THE ASTROROVER PROJECT

https://github.com/augustkode/TheAstroroverProject

Abstract

This final blog sums up Sanders and Augusts work. The theme of this project is space. The task was wide, and provided us significant freedom of exploration and opportunities to grow within systems and computer engineering. From here we derived the problem domain and ultimate goal: safe autonomous data collection. To achieve this, we have used sensorics and actuators. Some of the sensors used are LiDAR, DHT11, Ultrasonic sesnsors, IMU and barometer. Some of the actuators used are mechanic wheels. The methods followed was kanban, agile scrum and UML. We achieved our ultimate goal of autonomous data collection. The data is displayed in a GUI, and the results are logged in a file. We collect data, both from the environment and from the system.

Preface

We would like to thank Steven Bos and Richard Thue for great help and guidance. We also want to thank Henning Gundersen for great music.

Demo Video

Table of Contents

• Problem Domain
• System Requirements
• System Design
• Challenges
• Improvements
• Conclusion

Problem Domain

The problem domain of our project are safe autonomous data collection. We are of course not on mars, so our concerns lies in how to make the car autonomous, how to gather sensor data and how to display the sensor data.

Our greatest challenge have been merging every working and verified sub-system, and make them collaborate in real-time.

Our starting point was a pre built schaled down electric car, with mechanum wheels. The challenges and concerns raised was:

• How could we make the car drive fully autonomous?
• What data should we collect?
• How could we gather data?
• How could we mount the sensors?
• How could we display the data?
• How could we control the car incase of an emergency?
• How could we see where to drive?
• How to fit and place all the components within a small frame?
• How can we map the environment?
• How to fit everything?

Tools

We have held one group meeting a week, where we have talked about progress. We have used kanban and agile scrum. Most of the work have been done at home.

Development Tools:

• tree.aiga
• Github
• ROS2 humble
• Ubuntu 22.04
• Ubuntu 22.04 Server (RPI)
• VSCode (with remote SSH)
• RViz 2
• Gazebo
• DrawIO
• Qt

System Requirements

We split the system into three requirement categories:

• System requirements
• Rover requirements
• GUI requirements

System Design

ROS2 Diagram

Features

Raspberry PI 4B

Runs:

• Lidar_node (stl lidar node, provides lidar input to /scan)
• Autonomous_node (Autonomous driving and lidar processing, using lidar data)
• motor_driver node (Parsing driving commands to micro:bit from cmd_vel and cmd_vel_auto)
• Arduino_bridge_node (Provides functionality. DHT11, LCD, PIR, RGB, Photoresistor)
• temperature_tracker node (Provides PI CPU temperature)
• camera_node (provides camera stream from ZeroCam NightVision)
• sensehat_node (Privides IMU data, barometer, and car internal temperature)

Micro:Bit V2

Runs:

• Parses driving commands from motor_driver mode to run motors.
• Ultrasonic sensors (Emergency stop, separate from ROS 2, to protect camera in front in case of user error or autonomous malfunction)
• Motor Driver Board (Controls motors)

Arduino Mega 2560

Runs:

• DHT11
• LCD display
• Photoresistor
• PIR sensor
• RGB light
• Buzzer

PC

Runs:

• GUI node (displays live camera feed, system status and other sensor information)
• Teleop_twist node (Processes /joy data and publishes on /cmd_vel)
• Joy_node (Handles joystick input and publishes to /joy)

Component List

Car Design

Evolution of the ASTROROVER

Challenges

We have met two great challenge, that we have yet to defeat. We have not been able to make mapping possible with IMU data, and we are experiencing intermittent faults in our arduino sub-system.

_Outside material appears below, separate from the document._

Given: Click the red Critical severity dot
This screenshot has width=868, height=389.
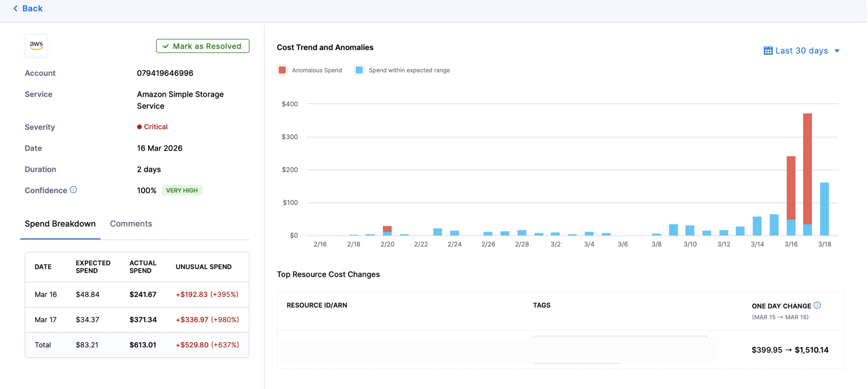Looking at the screenshot, I should (x=139, y=127).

We get LiDAR visualization in Rviz, and we can somehow measure and display the room. But we have not been able to integrate the IMU data with the LiDAR.

The intermittent faults we are experiencing comes and goes. Most of the time, the lcd display and DHT11 sensor works. These are the most important components from the arduino, so this is fine. We have tried to solve the problem by removing every unessecary jumer cable, but this didnt solve the problem.

Improvements

If we where to do this again, we would have used wheel encoders to get odometri combined with LiDAR for more accurate mapping. We would also buy a powerbank without PD. These have to much constraints, and wouldnt drive the motor board. We would also used kanban on Github instead of tree.aiga, because everything would have been on the same site.

Conclusion

We achieved our ultimate goal, safe autonomous data collection. The system is also able to map the environment to a certain degree, check improvements for more information. The GUI, the joystick, and the vehicle are tightly interconnected. All three subsystems are essential for the overall system, and each one must function properly for the others to carry out their tasks.

Final words

We want to thank you for a great course! When we started out we felt kind of overwhelmed. We had a vision of what we wanted to do, but we where not sure how to do it. Now we know. The experience gained from this course can not be described. In january, when we are starting up writing our bachelor, we will continue on with Qt, VSCode and ROS2 on Ubuntu. The amount of hours we will save in january, already spent the hours on how this semester, is amazing.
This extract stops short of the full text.